**Task description**
Reproduce each record below exactly as written.

================================

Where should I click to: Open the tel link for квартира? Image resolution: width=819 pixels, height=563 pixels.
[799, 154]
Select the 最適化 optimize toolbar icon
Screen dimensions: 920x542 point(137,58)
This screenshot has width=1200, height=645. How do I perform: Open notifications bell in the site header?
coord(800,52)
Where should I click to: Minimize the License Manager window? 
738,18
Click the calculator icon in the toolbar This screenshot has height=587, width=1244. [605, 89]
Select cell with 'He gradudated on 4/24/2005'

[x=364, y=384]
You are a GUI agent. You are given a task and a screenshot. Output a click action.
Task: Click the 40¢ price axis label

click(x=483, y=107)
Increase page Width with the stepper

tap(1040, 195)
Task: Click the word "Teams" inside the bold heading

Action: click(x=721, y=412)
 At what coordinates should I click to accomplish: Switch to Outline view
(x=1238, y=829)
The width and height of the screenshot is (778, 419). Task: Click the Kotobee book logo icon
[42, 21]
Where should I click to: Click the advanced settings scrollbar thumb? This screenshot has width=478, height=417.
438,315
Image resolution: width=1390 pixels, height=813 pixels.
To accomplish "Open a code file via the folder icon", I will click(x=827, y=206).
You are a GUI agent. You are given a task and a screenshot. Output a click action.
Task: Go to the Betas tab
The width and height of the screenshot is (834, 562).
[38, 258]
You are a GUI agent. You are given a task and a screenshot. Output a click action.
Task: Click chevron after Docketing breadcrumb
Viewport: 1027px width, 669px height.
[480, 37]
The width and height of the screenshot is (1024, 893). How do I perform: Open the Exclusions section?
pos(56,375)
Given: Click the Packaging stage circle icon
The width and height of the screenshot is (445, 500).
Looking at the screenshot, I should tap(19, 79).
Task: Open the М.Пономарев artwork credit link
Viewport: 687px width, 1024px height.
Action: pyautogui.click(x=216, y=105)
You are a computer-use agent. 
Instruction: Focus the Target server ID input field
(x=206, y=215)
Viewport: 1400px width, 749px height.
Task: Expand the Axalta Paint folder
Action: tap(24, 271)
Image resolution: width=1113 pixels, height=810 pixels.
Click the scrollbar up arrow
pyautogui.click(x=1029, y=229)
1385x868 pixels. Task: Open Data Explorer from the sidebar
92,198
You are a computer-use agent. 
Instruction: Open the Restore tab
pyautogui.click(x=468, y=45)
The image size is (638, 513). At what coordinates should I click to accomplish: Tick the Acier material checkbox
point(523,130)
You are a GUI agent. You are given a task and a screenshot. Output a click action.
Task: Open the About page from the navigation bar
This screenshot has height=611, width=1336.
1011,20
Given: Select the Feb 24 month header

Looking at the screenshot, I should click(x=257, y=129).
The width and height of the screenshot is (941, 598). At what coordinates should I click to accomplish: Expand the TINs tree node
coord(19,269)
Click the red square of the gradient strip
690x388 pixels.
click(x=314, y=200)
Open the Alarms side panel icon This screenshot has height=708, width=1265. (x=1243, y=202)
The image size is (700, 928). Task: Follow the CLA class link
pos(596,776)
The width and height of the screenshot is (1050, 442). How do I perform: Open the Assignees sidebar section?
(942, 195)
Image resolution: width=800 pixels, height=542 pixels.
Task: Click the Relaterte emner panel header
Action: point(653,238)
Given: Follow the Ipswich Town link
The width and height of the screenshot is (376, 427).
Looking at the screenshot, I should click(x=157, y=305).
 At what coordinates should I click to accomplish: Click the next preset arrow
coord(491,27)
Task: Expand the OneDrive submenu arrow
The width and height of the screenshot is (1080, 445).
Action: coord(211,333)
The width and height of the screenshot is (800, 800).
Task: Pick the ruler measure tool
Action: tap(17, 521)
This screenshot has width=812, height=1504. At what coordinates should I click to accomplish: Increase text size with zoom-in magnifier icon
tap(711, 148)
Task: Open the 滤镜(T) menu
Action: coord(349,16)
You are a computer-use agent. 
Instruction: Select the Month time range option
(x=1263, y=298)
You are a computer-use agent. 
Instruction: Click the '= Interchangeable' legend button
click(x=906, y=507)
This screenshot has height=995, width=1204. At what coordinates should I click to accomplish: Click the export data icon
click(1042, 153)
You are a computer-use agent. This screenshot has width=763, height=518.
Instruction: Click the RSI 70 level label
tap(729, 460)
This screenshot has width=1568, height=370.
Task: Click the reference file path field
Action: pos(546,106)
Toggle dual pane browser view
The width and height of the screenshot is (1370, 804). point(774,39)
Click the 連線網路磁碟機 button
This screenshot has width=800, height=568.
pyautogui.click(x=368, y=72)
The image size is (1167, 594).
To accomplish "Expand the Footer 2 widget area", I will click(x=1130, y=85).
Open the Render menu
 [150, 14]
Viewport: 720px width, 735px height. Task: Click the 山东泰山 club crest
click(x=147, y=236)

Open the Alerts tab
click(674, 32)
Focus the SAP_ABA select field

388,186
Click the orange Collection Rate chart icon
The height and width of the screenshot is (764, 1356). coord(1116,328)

================================

**Answer to this exercise**
Where should I click to: Open the tel link for квартира? Image resolution: width=819 pixels, height=563 pixels.
[799, 154]
Select the 最適化 optimize toolbar icon
Screen dimensions: 920x542 point(137,58)
This screenshot has width=1200, height=645. How do I perform: Open notifications bell in the site header?
coord(800,52)
Where should I click to: Minimize the License Manager window? 
738,18
Click the calculator icon in the toolbar This screenshot has height=587, width=1244. [605, 89]
Select cell with 'He gradudated on 4/24/2005'

[x=364, y=384]
You are a GUI agent. You are given a task and a screenshot. Output a click action.
Task: Click the 40¢ price axis label

click(x=483, y=107)
Increase page Width with the stepper

tap(1040, 195)
Task: Click the word "Teams" inside the bold heading

Action: click(x=721, y=412)
 At what coordinates should I click to accomplish: Switch to Outline view
(x=1238, y=829)
The width and height of the screenshot is (778, 419). Task: Click the Kotobee book logo icon
[42, 21]
Where should I click to: Click the advanced settings scrollbar thumb? This screenshot has width=478, height=417.
438,315
Image resolution: width=1390 pixels, height=813 pixels.
To accomplish "Open a code file via the folder icon", I will click(x=827, y=206).
You are a GUI agent. You are given a task and a screenshot. Output a click action.
Task: Go to the Betas tab
The width and height of the screenshot is (834, 562).
[38, 258]
You are a GUI agent. You are given a task and a screenshot. Output a click action.
Task: Click chevron after Docketing breadcrumb
Viewport: 1027px width, 669px height.
[480, 37]
The width and height of the screenshot is (1024, 893). How do I perform: Open the Exclusions section?
pos(56,375)
Given: Click the Packaging stage circle icon
The width and height of the screenshot is (445, 500).
Looking at the screenshot, I should tap(19, 79).
Task: Open the М.Пономарев artwork credit link
Viewport: 687px width, 1024px height.
Action: pyautogui.click(x=216, y=105)
You are a computer-use agent. 
Instruction: Focus the Target server ID input field
(x=206, y=215)
Viewport: 1400px width, 749px height.
Task: Expand the Axalta Paint folder
Action: tap(24, 271)
Image resolution: width=1113 pixels, height=810 pixels.
Click the scrollbar up arrow
pyautogui.click(x=1029, y=229)
1385x868 pixels. Task: Open Data Explorer from the sidebar
92,198
You are a computer-use agent. 
Instruction: Open the Restore tab
pyautogui.click(x=468, y=45)
The image size is (638, 513). At what coordinates should I click to accomplish: Tick the Acier material checkbox
point(523,130)
You are a GUI agent. You are given a task and a screenshot. Output a click action.
Task: Open the About page from the navigation bar
This screenshot has height=611, width=1336.
1011,20
Given: Select the Feb 24 month header

Looking at the screenshot, I should click(x=257, y=129).
The width and height of the screenshot is (941, 598). At what coordinates should I click to accomplish: Expand the TINs tree node
coord(19,269)
Click the red square of the gradient strip
690x388 pixels.
click(x=314, y=200)
Open the Alarms side panel icon This screenshot has height=708, width=1265. (x=1243, y=202)
The image size is (700, 928). Task: Follow the CLA class link
pos(596,776)
The width and height of the screenshot is (1050, 442). How do I perform: Open the Assignees sidebar section?
(942, 195)
Image resolution: width=800 pixels, height=542 pixels.
Task: Click the Relaterte emner panel header
Action: point(653,238)
Given: Follow the Ipswich Town link
The width and height of the screenshot is (376, 427).
Looking at the screenshot, I should click(x=157, y=305).
 At what coordinates should I click to accomplish: Click the next preset arrow
coord(491,27)
Task: Expand the OneDrive submenu arrow
The width and height of the screenshot is (1080, 445).
Action: coord(211,333)
The width and height of the screenshot is (800, 800).
Task: Pick the ruler measure tool
Action: tap(17, 521)
This screenshot has width=812, height=1504. At what coordinates should I click to accomplish: Increase text size with zoom-in magnifier icon
tap(711, 148)
Task: Open the 滤镜(T) menu
Action: coord(349,16)
You are a computer-use agent. 
Instruction: Select the Month time range option
(x=1263, y=298)
You are a computer-use agent. 
Instruction: Click the '= Interchangeable' legend button
click(x=906, y=507)
This screenshot has height=995, width=1204. At what coordinates should I click to accomplish: Click the export data icon
click(1042, 153)
You are a computer-use agent. This screenshot has width=763, height=518.
Instruction: Click the RSI 70 level label
tap(729, 460)
This screenshot has width=1568, height=370.
Task: Click the reference file path field
Action: pos(546,106)
Toggle dual pane browser view
The width and height of the screenshot is (1370, 804). point(774,39)
Click the 連線網路磁碟機 button
This screenshot has width=800, height=568.
pyautogui.click(x=368, y=72)
The image size is (1167, 594).
To accomplish "Expand the Footer 2 widget area", I will click(x=1130, y=85).
Open the Render menu
 [150, 14]
Viewport: 720px width, 735px height. Task: Click the 山东泰山 club crest
click(x=147, y=236)

Open the Alerts tab
click(674, 32)
Focus the SAP_ABA select field

388,186
Click the orange Collection Rate chart icon
The height and width of the screenshot is (764, 1356). coord(1116,328)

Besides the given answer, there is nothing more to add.